I.
After hours of wafting through the Whitney Biennial last spring, I was startled to find a piece on the top floor that grounded me: a dichromatic print divided in two called Regarding Venus (2012). The left half was all black, except for a small, Tiffany blue sphere. The right half was blue, this same shade of Tiffany blue, except for a small, black silhouette of what looked to me like a commedia Pantalone—the miserly lech—with his foot planted on a circle the same size as the sphere on the left. A purple leaf covered his crotch. Was it a photograph, a painting, a collage—or some combination of all three?
I stood in front of it for forty minutes, thinking, until the museum closed.
The piece is by photographer Sarah Charlesworth, who, just before the exhibition, had died of an aneurysm at sixty-six. Regarding Venus introduced me to her work, but I’ve since found that she left a rich and progressive body of artwork spanning forty years.
I read later that Charlesworth had cut the outline of the figure from Francis Picabia’s 1922 painting The Fig-Leaf, a jab at the era’s excessive censorship.
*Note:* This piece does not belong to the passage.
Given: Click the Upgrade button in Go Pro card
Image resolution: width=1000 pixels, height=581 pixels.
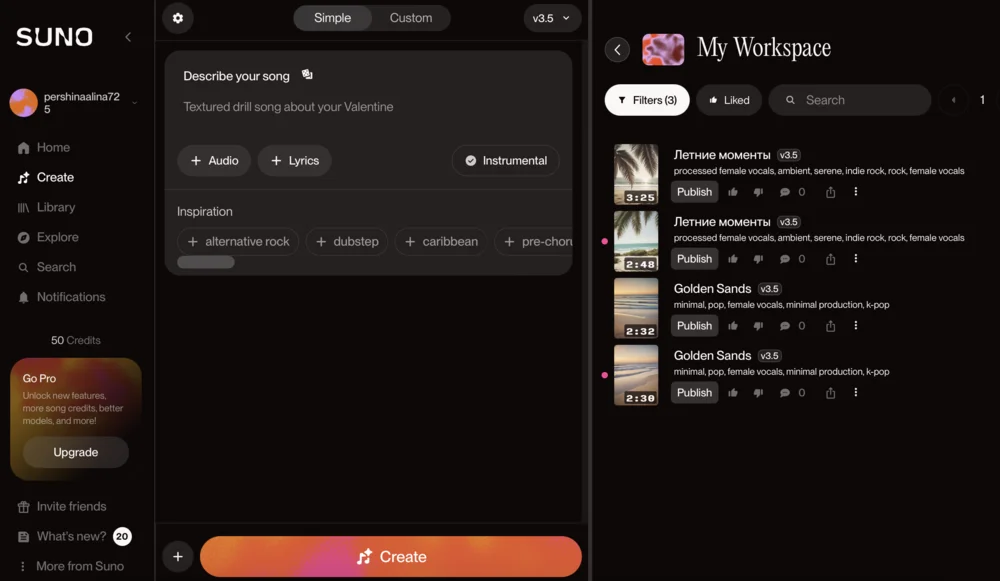Looking at the screenshot, I should click(76, 452).
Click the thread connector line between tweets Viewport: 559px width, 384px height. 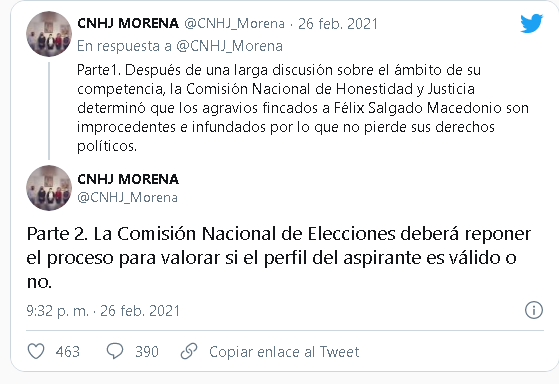click(49, 111)
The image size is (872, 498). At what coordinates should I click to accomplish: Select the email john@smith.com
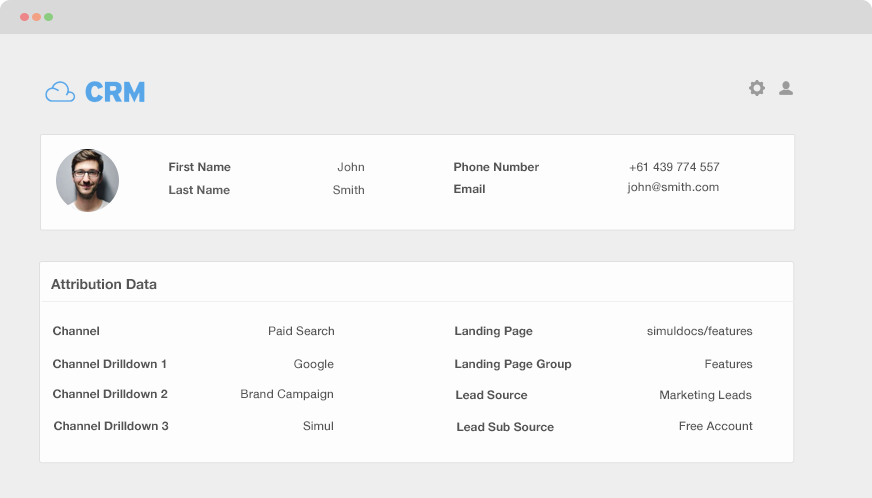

Pacabia himself had borrowed the figure’s pose from J.A.D. Ingres’s painting Oedipus and the Sphinx (1864). In Ingres’s painting, the breasts of the Sphinx are eye-level with Oedipus, his gaze locked onto the right nipple. A shadow covers the Sphinx’s head so that, at first glance, the painting seems to show a naked man gesturing to a floating, illuminated tit. With these layers in mind, Charlesworth aligns the gaze of Pacabia’s pervy Pantalone on the right with the photograph of the planet Venus—a floating, illuminated ball—on the left. Add the alluring blue, and the piece arrives. The piece continues to arrive and to arrive, really.
I would never have made connections with Picabia and Ingres on my own, though my eyes did shuttle between, on the left, the planet Venus and, on the right, the dirty old man with his foot cocked on a dark hole, as if conquered. (Yes, I thought, frowning, regarding Venus.) The piece isn’t that easy, though. It’s not a quick, hot rant, but a slow, cool consideration.
What about Regarding Venus transfixed me? Well, the title certainly invites meditation, a hard think in the vein of Montaigne—“Of Beauty,” maybe, or astronomy or erotic desire. And the clean, black lines against Tiffany blue had lured me from across the room. But it was the simple and piercing construction that held me. More than any element, what united—and, oddly, complicated—these ideas for me was form. The piece is divided in two, distinctly separated, a perfect symmetry. The piece is a diptych.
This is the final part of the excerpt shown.